Был уже 1862 год. Лечил ее старый ярославский доктор Карл Богданович Севен, обрусевший немец-романтик, способный рыдать над увядшею розой. Юлия Жадовская привыкла к нему, считая Севена почти родным человеком, и была удивлена, когда в один день он поднес ей цветы, предложив свою руку и сердце. Слова старого холостяка были трогательны:

– Я не прошу у вас любви, – сказал он, – и было бы нелепо, если бы вы от меня, старого человека, требовали юношеской пылкости. Я делаю вам предложение – как человек человеку, и пусть наши одинокие сердца согревают чувства большого добра и уважения одного к другому. Поймите меня…

Юлия Жадовская поняла, что старый добряк желает избавить ее от деспотии отца, и согласием отозвалась на эти слова.

– Благодарю вас, Карл Богданович, – сказала она…

Они обвенчались, но отца в церкви уже не было: разбитый параличом, он был уже близок к смерти. Но, принимая ухаживания дочери, он по-прежнему отдавал команды – как надо жить, когда гасить свет, кого пускать, а кого и гнать в три шеи. Валериан Никандрович был, конечно, жалок в такие моменты, все люди давно покинули его, всеми забытый, он лежал в постели, развороченной, словно цыганский рыдван. И только она, его дочь, которую он так безжалостно тиранил, оставалась при нем, верная и заботливая…

Перед смертью отец не выдержал – разрыдался:

– Прости! – крикнул он дочери. – Прости меня, подлеца, что сделал тебя несчастной… не хотел, видит Бог, не хотел! Я был несправедлив к тебе, и не потому ли всевышний и наказывает меня столь жестоко? Если можешь – п р о с т и…

После его смерти Юлия Валериановна продала дом в Ярославле и на вырученные деньги купила небольшое именьице в семи верстах от уездного Буя, где природа напомнила ей те самые места, где прошло ее детство под надзором бабушки, где впервые с полок книжных шкафов дедушки ей горько усмехнулся “дядя Вольтер”, где ее сурово поучал “дядя Руссо”…

Карл Богданович Севен, воспитанный на выспренности поэзии Клопштока, поклонник Гёте и Шиллера, боготворил свою жену, считая себя самым счастливым мужем на свете.

– Сударыня, – старомодно раскланивался он перед нею, – я счастлив иметь вас своею супругой, для имени которой уже уготовано место в грандиозных анналах истории…

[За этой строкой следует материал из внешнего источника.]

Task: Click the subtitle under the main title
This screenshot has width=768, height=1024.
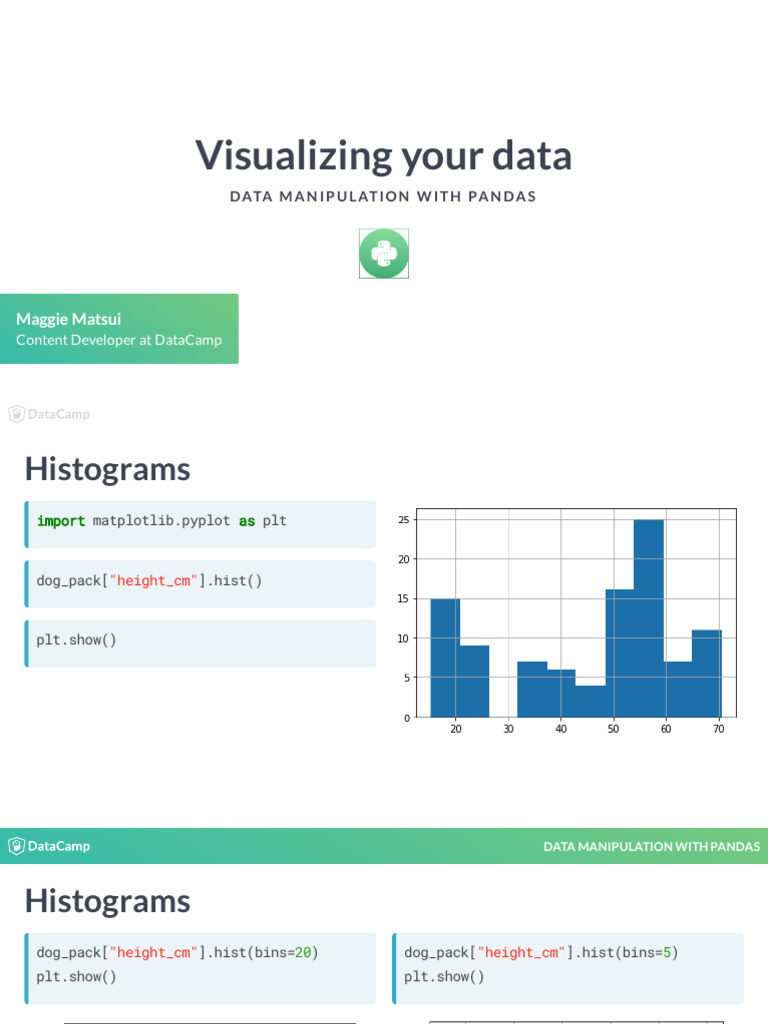Action: point(384,197)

За два года до своей кончины она потеряла Карла Богдановича, отдавшись разведению цветов с такою же страстью, с какой когда-то сочиняла стихи…

Впереди ничего уже не было.

Впереди была только смерть, и она пришла к ней, почти спасительная, ибо “в стороне от большого света” Жадовская сделала все, что могла, а чего не могла – того и не делала.

Вспомним же ее! Вспомним и… не забудем.